> [WORK ORDER]:
Once you reach the line containing "Given: Disable the" in the data below, restate each line word for word up to and including the one containing "Task: Switch to the 5D timeframe tab".

> [RECORD EXTRACTS]:
▼

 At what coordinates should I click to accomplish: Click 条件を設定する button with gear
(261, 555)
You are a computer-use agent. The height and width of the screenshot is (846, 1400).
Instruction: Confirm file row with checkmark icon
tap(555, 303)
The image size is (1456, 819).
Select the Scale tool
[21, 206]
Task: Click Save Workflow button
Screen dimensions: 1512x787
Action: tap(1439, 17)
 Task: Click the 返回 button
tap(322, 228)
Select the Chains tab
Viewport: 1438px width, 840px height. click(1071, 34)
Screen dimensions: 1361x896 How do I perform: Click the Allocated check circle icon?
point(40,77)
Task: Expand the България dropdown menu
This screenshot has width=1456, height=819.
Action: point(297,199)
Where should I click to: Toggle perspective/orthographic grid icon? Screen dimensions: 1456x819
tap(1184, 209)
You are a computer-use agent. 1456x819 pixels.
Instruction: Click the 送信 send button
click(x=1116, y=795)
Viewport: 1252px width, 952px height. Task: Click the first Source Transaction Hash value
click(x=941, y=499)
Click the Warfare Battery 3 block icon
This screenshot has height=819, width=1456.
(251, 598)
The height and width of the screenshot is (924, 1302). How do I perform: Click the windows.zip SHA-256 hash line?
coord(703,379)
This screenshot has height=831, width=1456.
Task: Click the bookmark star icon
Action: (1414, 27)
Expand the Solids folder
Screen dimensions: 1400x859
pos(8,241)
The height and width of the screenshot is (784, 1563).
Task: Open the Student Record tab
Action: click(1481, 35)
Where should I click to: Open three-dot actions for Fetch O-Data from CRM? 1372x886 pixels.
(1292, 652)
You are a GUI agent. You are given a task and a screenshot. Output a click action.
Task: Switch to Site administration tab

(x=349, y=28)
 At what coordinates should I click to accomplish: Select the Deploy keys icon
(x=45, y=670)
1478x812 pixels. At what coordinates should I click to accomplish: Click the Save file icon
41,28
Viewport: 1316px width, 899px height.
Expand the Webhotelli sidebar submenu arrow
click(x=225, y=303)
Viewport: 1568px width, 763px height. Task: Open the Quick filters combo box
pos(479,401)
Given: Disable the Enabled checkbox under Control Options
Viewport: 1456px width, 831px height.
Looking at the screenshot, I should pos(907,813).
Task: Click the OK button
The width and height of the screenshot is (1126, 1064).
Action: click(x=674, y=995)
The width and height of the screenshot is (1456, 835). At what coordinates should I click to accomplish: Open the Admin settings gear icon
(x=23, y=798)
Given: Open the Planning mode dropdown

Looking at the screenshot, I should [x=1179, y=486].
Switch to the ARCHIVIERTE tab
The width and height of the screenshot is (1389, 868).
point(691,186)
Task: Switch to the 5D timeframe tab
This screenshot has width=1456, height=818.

▲

> [EXPECTED ANSWER]:
Given: Disable the Enabled checkbox under Control Options
Viewport: 1456px width, 831px height.
Looking at the screenshot, I should pos(907,813).
Task: Click the OK button
The width and height of the screenshot is (1126, 1064).
Action: click(x=674, y=995)
The width and height of the screenshot is (1456, 835). At what coordinates should I click to accomplish: Open the Admin settings gear icon
(x=23, y=798)
Given: Open the Planning mode dropdown

Looking at the screenshot, I should [x=1179, y=486].
Switch to the ARCHIVIERTE tab
The width and height of the screenshot is (1389, 868).
point(691,186)
Task: Switch to the 5D timeframe tab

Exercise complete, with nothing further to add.